TASK GOAL >> Nothing outside the lines below from the one containing "Image resolution: width=1298" through the one containing "You are a GUI" is to be printed; print those exactly, ends included, and drop the pictures.

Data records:
↓↓↓

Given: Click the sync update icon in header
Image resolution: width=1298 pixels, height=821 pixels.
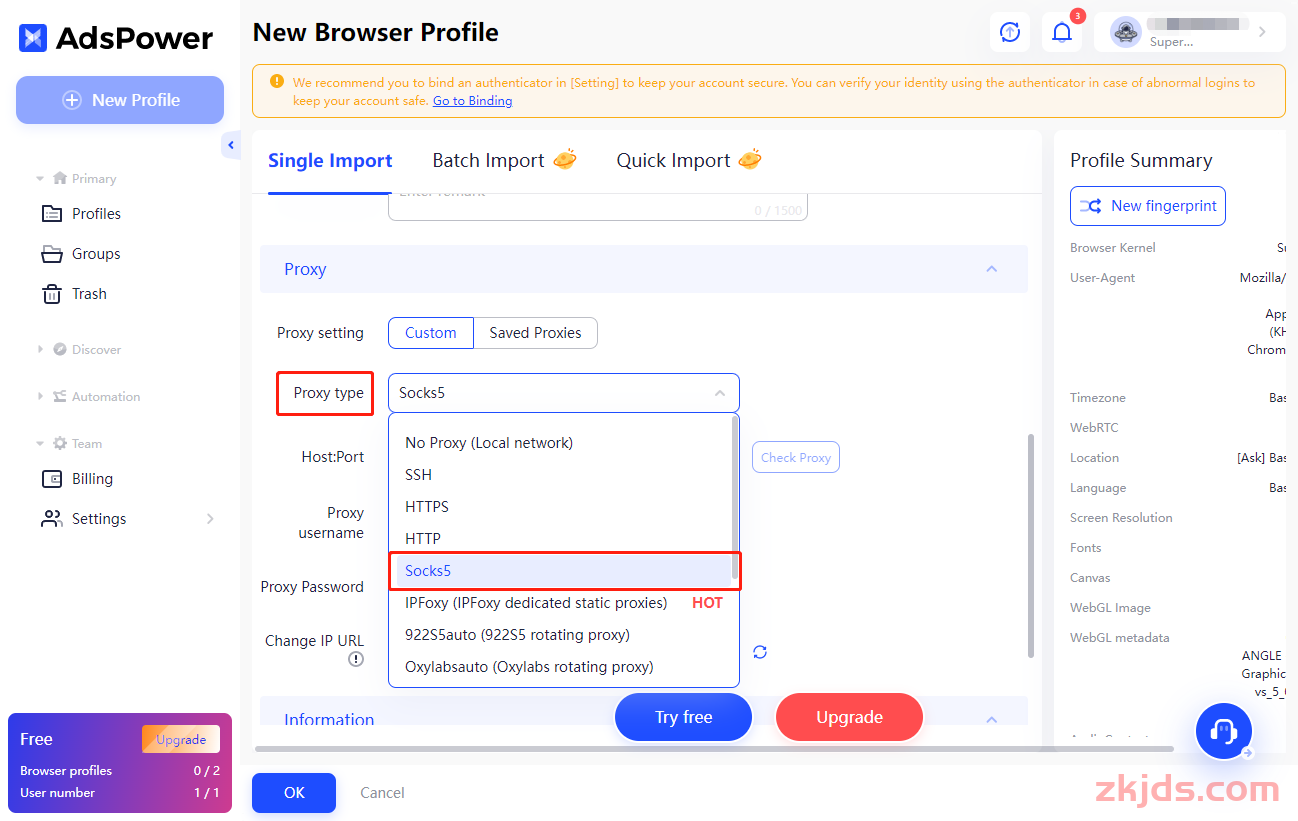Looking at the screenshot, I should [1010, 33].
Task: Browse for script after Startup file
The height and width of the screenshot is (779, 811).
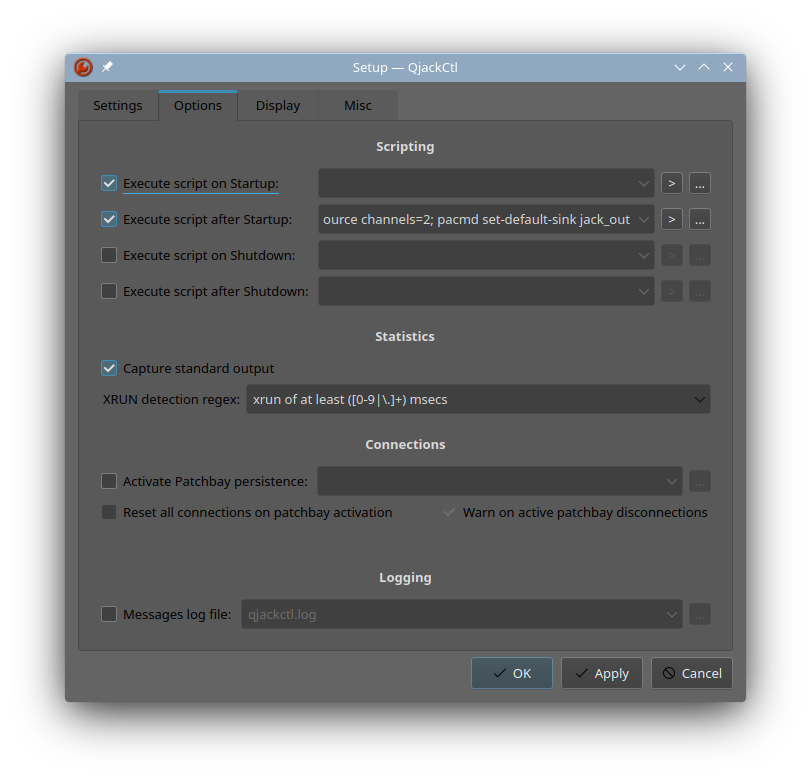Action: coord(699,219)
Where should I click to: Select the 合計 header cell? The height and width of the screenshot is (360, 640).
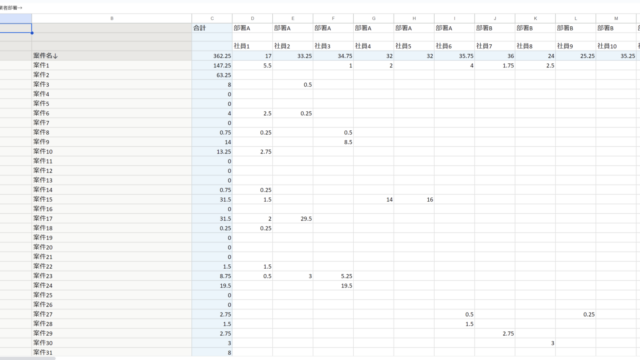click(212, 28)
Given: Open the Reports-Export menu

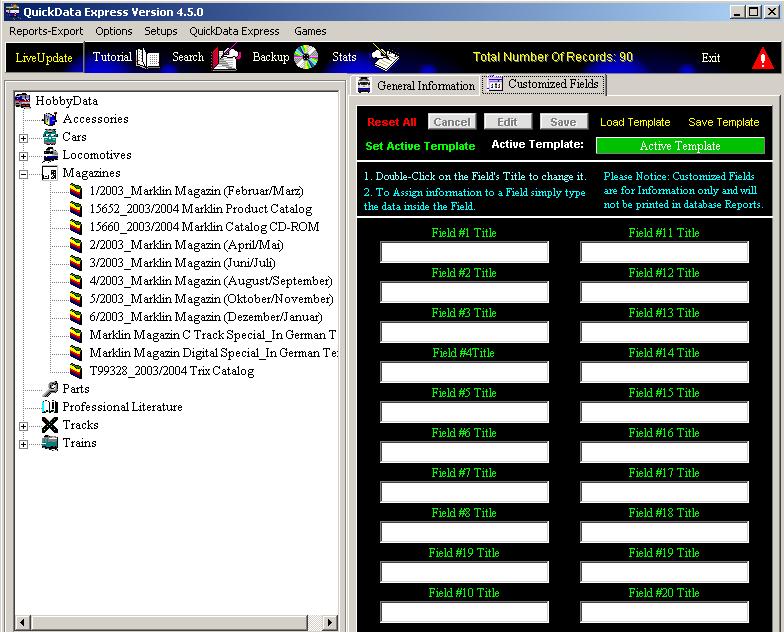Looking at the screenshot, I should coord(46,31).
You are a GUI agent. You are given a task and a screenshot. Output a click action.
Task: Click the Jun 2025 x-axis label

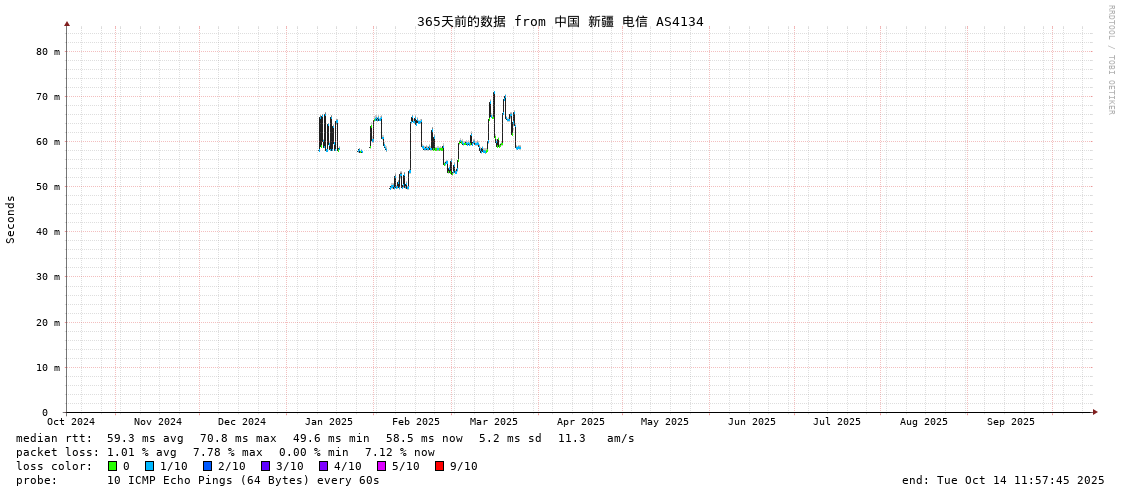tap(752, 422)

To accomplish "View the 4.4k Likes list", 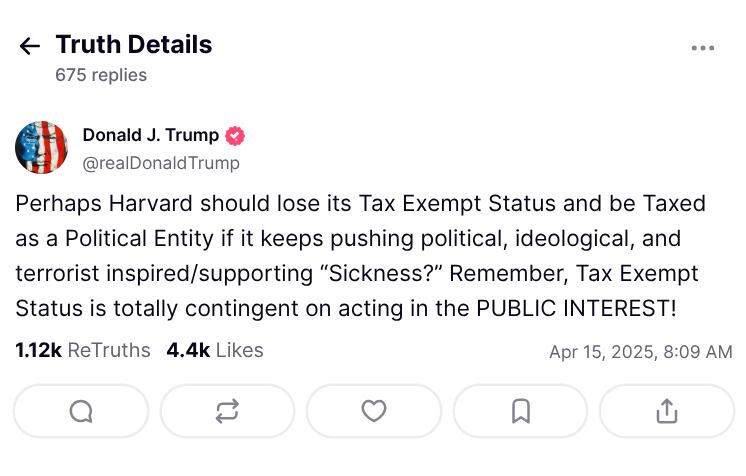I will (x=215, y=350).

↑↑↑

RESULT OF THIS TASK >>
Image resolution: width=1298 pixels, height=821 pixels.
Looking at the screenshot, I should [1010, 33].
Task: Browse for script after Startup file
The height and width of the screenshot is (779, 811).
Action: coord(699,219)
Where should I click to: Select the 合計 header cell? The height and width of the screenshot is (360, 640).
click(212, 28)
Given: Open the Reports-Export menu

Looking at the screenshot, I should coord(46,31).
You are a GUI agent. You are given a task and a screenshot. Output a click action.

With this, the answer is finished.